Atomic WWII test ship rediscovered on floor of Pacific Ocean
The United States National Oceanic and Atmospheric Administration said Thursday that it has once again located the USS Independence. Scientists sunk the carrier in 1951 off the California coast after using it for atomic tests, and now thanks to help from the Navy and Boeing they’ve been able to determine the exact spot where it rests today.
A camera-equipped and remotely controlled underwater submarine was used by NOAA to examine the scene and determine that they had in fact found the right carrier.
“After 64 years on the seafloor, Independence sits on the bottom as if ready to launch its planes,” said James Delgado, a chief scientist for NOAA’s Independence mission. “This ship fought a long, hard war in the Pacific and after the war was subjected to two atomic blasts that ripped through the ship. It is a reminder of the industrial might and skill of the ‘greatest generation’ that sent not only this ship, but their loved ones to war.”
— Sanctuaries (NOAA) (@sanctuaries) April 16, 2015
During the Second World War, the Independence saw combat at the Battled of Tarawa, Cape Engano and Wake Island, and at one point had was seriously damaged by Japanese torpedo planes but reentered into service nevertheless. Once the war was over, the Independence was used to gauge the effects of atomic bomb tests at Bikini Atoll; during two historic tests undertaken in the Pacific, the carrier sat in the ocean within sight of ground zero.
“The USS Independence, like dozens of ships involved in Operation Crossroads, was damaged by the shock waves, heat and radiation from the tests and ultimately was sent back to US Waters,” Live Science reported this week. Until 1951, that is, when the Navy dragged it from the California coast and let it sink.

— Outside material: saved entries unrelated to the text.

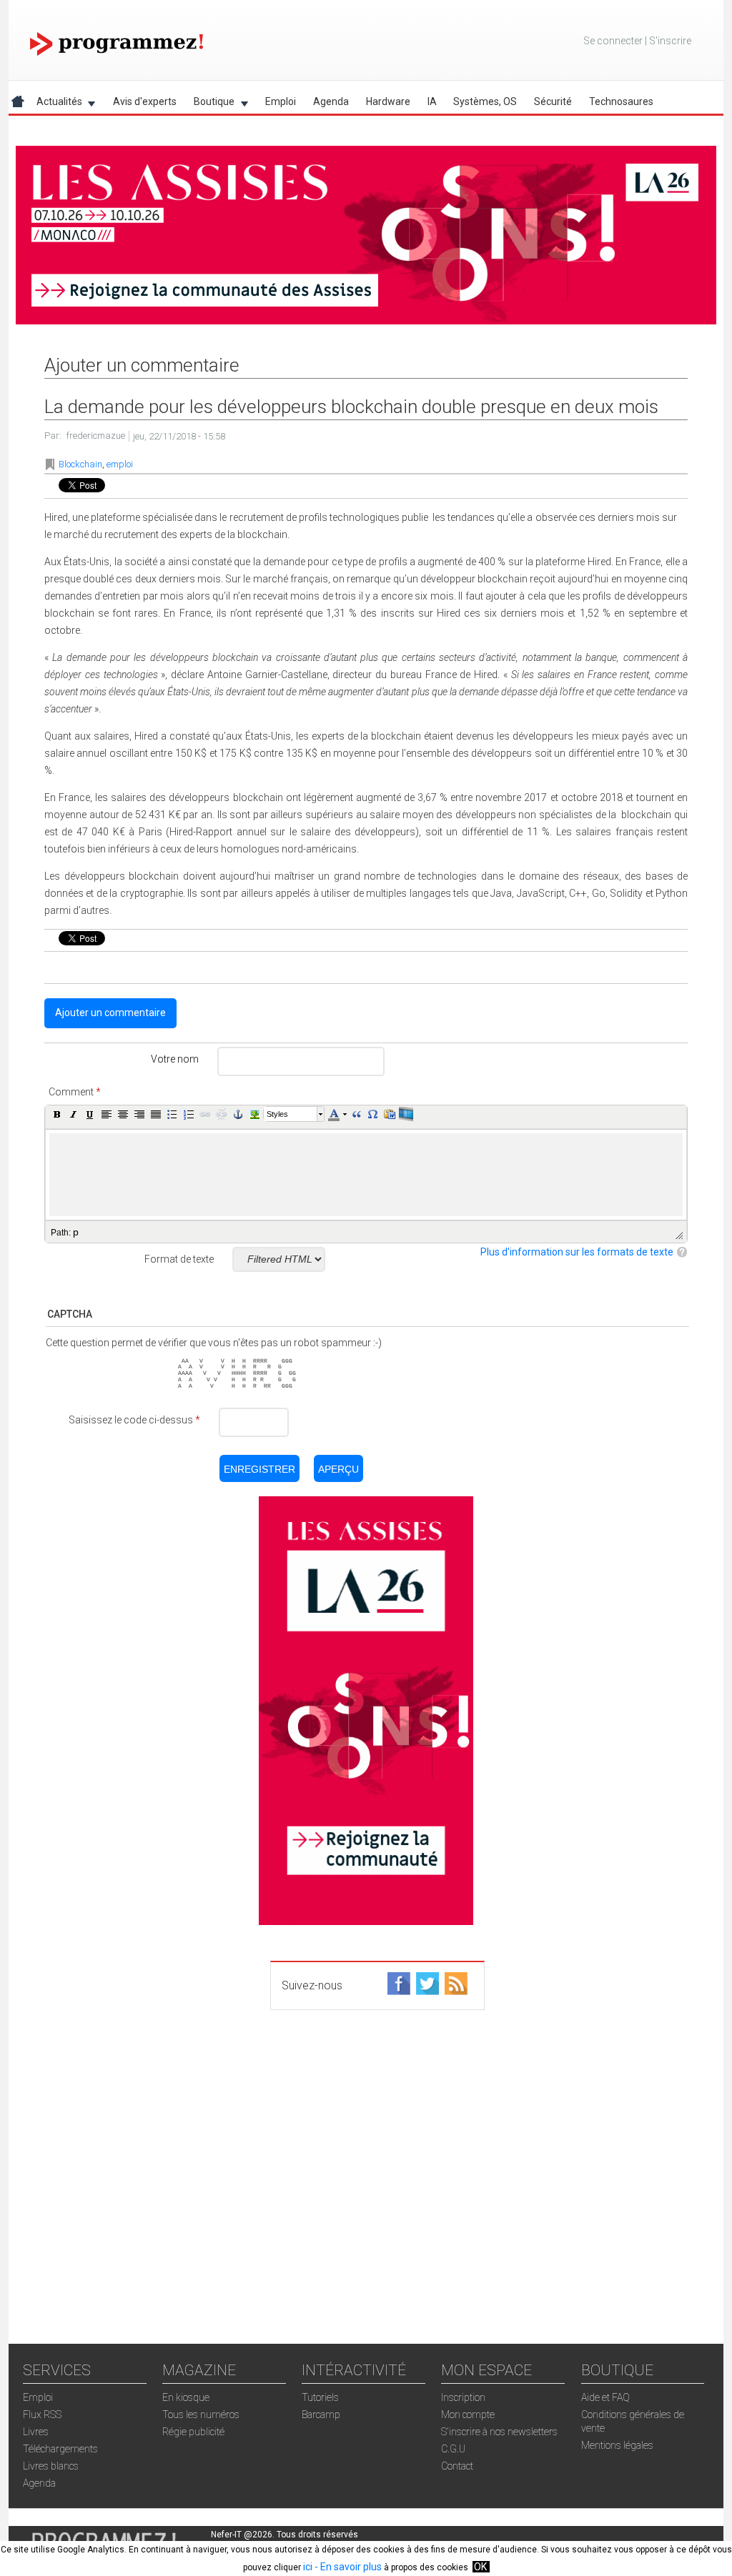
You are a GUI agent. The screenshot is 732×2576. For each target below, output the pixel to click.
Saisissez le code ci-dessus (134, 1420)
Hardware (388, 101)
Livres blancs (51, 2466)
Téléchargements (60, 2449)
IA (432, 101)
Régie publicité (193, 2431)
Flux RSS (42, 2414)
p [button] (76, 1232)
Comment (75, 1092)
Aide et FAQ (605, 2397)
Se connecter (613, 40)
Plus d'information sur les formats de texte (576, 1252)
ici (307, 2566)
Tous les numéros (200, 2414)
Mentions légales (617, 2445)
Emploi (280, 101)
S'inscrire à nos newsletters (499, 2431)
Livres (36, 2431)
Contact (457, 2466)
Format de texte (179, 1259)
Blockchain (80, 464)
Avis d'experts (145, 101)
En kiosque (185, 2397)
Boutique (209, 104)
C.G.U (453, 2449)
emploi (120, 464)
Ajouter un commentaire (110, 1012)
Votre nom (175, 1059)
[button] (57, 1114)
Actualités (55, 104)
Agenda (331, 101)
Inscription (463, 2397)
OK (480, 2566)
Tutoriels (320, 2397)
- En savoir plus (347, 2566)
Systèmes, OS (485, 101)
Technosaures (621, 101)
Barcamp (321, 2414)
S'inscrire (670, 40)
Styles (277, 1114)
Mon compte (468, 2414)
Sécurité (553, 101)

Today, scientists say the ship is around 2,600 feet below the ocean surface.
According to Delgado, drums of radioactive material are buried within the ship – potentially upwards of 100. The San Jose Mercury news reported that the barrels of waste were filled with concrete and sealed deep inside the ship behind thick brick walls, and experts say they don’t think there’s any cause for concern.
“Even if some of the radioactive materials 'leaked' or still 'leak' from the ship, this radioactivity will be diluted very quickly in the water reducing the concentration substantially,” Kai Vetter, a nuclear physicist at UC Berkeley, told Live Science. “In addition, the radiation emitted by the radioactive materials on the ship will not travel very far as the water is an excellent shield.”